It’s been 5 months.
Wait, let’s start back at the beginning where this is all coming from. For seventeen years, the world has fought against me. Room’s full of people would stare, judge, contradict, and manipulate their minds to see that this girl, this retched red head (or so she thought) could come here and share her secrets on her lips like a tattoo on her forehead.
It’s been seventeen years of battling myself to realize, there was never a battle to be fought or a war to be won…it was the simple truth that the awful curve ball life threw at me hit me so hard, my future became uncertain. What would it become? How would this impact my life? Will this ever be over? You don’t really ever know either because you begin playing mind games where the people you see around you are only staring because your staring and they can’t help but wonder what you’re wondering since all you see is the look on their face of “what the fuck”.
My story begins as a child, a mere 10 year old girl with frizzy curly hair, hazel eyes, and the longest legs that went on for days. Too old for nap time, she went onto the porch where her and her friend would play. Her friend was much older then her, but she liked him. Oh she liked him so much that she began to let him sit next to her during play time. Until one day play time became nap time again. She would never forget the way his hand tasted on her mouth or how his hips gave her bruises for months.
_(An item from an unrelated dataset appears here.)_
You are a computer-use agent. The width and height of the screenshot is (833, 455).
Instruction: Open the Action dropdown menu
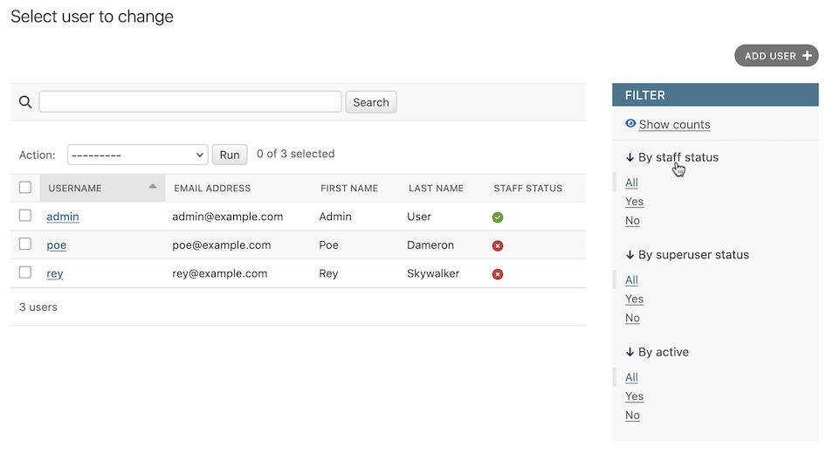137,155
It’s the awful realization of those “play times” that make even the strongest adults, quiver.
it took seventeen years for me to realize that this is not what defines my life. I can love, and be happy, work hard, be who I am; who I truly am, with who I want to share that with.
Dated 11 months, engaged 12 months, married 2 and a half years.
It took 5 months for me to finally realize the man that came into my life was not the man life chose for me. my decisions brought me to settle, all because it felt certain that this man would give me exactly what was meant to come in to my life…and that would be nothing a woman needs.
In all of this…do not let one kiss define who you are. Let it be the reason you fight for more in life. Be more in your life.